**YOUR OBJECTIVE:** Quote, without any change, the line that contains "Task: Click the import watchlist folder icon" and all lines that follow it to the end of the data below.

Stored data:
# # # # # # #

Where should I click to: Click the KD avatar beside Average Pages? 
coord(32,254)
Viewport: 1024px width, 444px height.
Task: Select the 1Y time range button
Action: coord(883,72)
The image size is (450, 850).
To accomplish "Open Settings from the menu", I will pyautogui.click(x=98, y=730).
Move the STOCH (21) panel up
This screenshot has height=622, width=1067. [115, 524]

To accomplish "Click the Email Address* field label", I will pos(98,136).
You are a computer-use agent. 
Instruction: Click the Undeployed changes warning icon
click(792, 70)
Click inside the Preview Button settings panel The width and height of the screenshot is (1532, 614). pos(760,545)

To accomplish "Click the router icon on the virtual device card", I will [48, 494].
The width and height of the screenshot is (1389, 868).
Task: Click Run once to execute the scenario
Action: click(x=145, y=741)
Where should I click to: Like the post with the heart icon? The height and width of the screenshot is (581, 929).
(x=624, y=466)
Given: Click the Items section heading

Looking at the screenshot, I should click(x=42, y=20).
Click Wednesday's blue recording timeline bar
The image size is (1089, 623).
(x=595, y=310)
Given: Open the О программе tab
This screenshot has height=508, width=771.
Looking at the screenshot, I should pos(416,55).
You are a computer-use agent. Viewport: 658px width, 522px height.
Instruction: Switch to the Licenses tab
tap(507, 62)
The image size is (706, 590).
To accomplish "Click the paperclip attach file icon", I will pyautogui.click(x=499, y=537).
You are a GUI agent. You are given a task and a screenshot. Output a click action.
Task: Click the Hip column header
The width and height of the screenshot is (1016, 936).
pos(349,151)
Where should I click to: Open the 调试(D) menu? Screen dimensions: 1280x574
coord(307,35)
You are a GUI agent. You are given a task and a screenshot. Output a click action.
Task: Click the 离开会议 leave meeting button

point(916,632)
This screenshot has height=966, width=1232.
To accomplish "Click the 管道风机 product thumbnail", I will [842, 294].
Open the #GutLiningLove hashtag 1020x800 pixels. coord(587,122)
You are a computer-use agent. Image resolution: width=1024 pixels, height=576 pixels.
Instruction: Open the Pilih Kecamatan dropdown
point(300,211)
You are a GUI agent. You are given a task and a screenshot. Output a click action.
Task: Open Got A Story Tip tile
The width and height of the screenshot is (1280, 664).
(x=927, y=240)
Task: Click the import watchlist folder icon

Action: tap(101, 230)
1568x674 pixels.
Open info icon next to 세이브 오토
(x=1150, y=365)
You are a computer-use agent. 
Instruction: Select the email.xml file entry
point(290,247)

# # # # # # #

**ANSWER AREA:**
Task: Click the import watchlist folder icon

Action: tap(101, 230)
1568x674 pixels.
Open info icon next to 세이브 오토
(x=1150, y=365)
You are a computer-use agent. 
Instruction: Select the email.xml file entry
point(290,247)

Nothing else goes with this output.